Satellogic Launches Merlin Constellation for One Metre Daily Global Monitoring

Satellogic, a vertically integrated geospatial company delivering high-resolution Earth Observation (EO) at unprecedented scale and economics, announced Merlin, its latest constellation addition designed to enable daily remapping of the entire planet at one-meter resolution and expand the capabilities of its Aleph Observer persistent monitoring product. The first Merlin satellite is scheduled to launch in October 2026, with full operational capability expected in the first half of 2027. Merlin combines daily global coverage with one-meter spatial resolution, a capability that Satellogic believes is not available in Earth observation systems today. This combination is expected to enable entirely new intelligence applications by allowing organizations to monitor activity continuously and cost-effectively on a planetary scale.

“Merlin is designed to solve a fundamental limitation in Earth observation,” said Emiliano Kargieman, CEO and Co-Founder of Satellogic. “Until now, organizations had to choose between global coverage at low resolution or high-resolution monitoring of a limited number of sites. Merlin removes that trade-off and enables persistent monitoring at planetary scale.” Merlin is designed to significantly expand the capabilities of Aleph Observer, Satellogic’s persistent monitoring product. Today, Aleph Observer enables organizations to monitor hundreds to thousands of locations across their areas of interest. With Merlin, that capability extends to an unlimited number of monitored sites.

Customers will be able to monitor millions of locations simultaneously. Some examples include military bases, ports, airports, border crossings, and critical infrastructure. This expands monitoring from hundreds or thousands of sites today to persistent awareness across entire countries and regions. By continuously global remapping the planet, Merlin is also designed to reduce one of the historical constraints in Earth observation: limited access to imaging capacity. Instead of tasking satellites or competing for coverage, users gain continuous access to a global monitoring baseline.
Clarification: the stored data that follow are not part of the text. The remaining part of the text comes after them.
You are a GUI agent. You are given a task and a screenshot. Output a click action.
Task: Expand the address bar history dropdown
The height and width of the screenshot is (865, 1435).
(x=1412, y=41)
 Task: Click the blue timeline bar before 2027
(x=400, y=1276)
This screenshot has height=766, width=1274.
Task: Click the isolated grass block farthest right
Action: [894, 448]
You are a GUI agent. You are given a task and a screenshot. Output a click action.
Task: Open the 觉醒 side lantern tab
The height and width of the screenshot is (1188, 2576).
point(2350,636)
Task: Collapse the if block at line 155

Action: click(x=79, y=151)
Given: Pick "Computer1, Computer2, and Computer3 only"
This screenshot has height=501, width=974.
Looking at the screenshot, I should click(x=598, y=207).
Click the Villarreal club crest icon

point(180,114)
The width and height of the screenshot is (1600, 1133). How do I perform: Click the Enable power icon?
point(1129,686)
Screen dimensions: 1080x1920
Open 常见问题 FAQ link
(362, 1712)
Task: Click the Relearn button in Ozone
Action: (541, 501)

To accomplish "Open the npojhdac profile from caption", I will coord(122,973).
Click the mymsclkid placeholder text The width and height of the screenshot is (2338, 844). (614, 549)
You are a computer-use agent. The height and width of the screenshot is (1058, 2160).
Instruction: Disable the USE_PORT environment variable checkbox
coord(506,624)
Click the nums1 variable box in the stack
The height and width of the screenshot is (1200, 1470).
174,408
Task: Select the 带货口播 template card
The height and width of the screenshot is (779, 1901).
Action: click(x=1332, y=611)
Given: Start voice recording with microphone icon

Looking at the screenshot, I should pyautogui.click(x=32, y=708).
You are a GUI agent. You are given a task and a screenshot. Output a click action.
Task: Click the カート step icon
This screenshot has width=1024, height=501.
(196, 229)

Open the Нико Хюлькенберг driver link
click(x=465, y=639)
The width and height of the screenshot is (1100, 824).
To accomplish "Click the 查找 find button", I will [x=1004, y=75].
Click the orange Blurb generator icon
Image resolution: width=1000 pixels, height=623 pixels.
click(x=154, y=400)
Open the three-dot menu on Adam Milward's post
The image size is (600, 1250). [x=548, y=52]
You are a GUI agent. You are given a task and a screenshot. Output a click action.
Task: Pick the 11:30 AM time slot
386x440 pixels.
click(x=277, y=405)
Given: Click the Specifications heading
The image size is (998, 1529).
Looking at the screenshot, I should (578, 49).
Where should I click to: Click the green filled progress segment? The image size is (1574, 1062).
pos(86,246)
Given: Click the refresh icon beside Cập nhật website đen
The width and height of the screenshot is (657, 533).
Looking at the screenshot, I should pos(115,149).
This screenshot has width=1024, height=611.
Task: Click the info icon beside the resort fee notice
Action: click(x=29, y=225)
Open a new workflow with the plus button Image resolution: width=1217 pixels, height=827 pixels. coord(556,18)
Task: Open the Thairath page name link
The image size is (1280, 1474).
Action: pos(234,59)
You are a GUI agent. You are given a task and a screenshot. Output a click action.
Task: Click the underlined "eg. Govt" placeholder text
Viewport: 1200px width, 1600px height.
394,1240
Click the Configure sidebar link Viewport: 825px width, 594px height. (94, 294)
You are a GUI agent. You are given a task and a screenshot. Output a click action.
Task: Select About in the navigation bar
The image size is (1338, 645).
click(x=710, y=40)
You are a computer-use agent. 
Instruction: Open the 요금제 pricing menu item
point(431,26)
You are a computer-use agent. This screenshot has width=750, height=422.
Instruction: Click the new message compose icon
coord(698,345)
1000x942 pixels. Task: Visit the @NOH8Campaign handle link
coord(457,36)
“Aleph Observer was designed to enable persistent monitoring,” Kargieman added. “Merlin expands that capability from thousands of monitored sites to millions, allowing customers to move from periodic observation to continuous awareness.” Merlin is designed for defense and intelligence missions that demand global scale, reliability, and speed. Reliability ensures consistent daily coverage across the planet. Speed enables rapid identification of operational activity and immediate response through real-time alerts. The constellation combines several capabilities to support this operating model:

  • Daily global remapping at one-meter resolution
  • Ten spectral bands aligned with Sentinel-2
  • AI-first onboard processing of every pixel for classification, object detection and identification
  • Real-time communications and intelligence alerting

When meaningful activity is detected, inter-satellite communications enable rapid follow-up observations from Satellogic’s broader fleet, allowing higher-resolution collection of events as they unfold. Merlin is built to meet demanding defense requirements while enabling robust monitoring capabilities for civil government and commercial applications, including environmental monitoring, agriculture and forestry management, infrastructure oversight, and energy network monitoring. Many satellite systems capable of frequent global coverage operate at several-meter resolution, which is effective for mapping and broad change detection, but often lacks the detail required to identify human activity. Other high-resolution systems can capture detailed imagery, but are limited to a small number of sites per day, and users have to compete for scarce capacity to access them.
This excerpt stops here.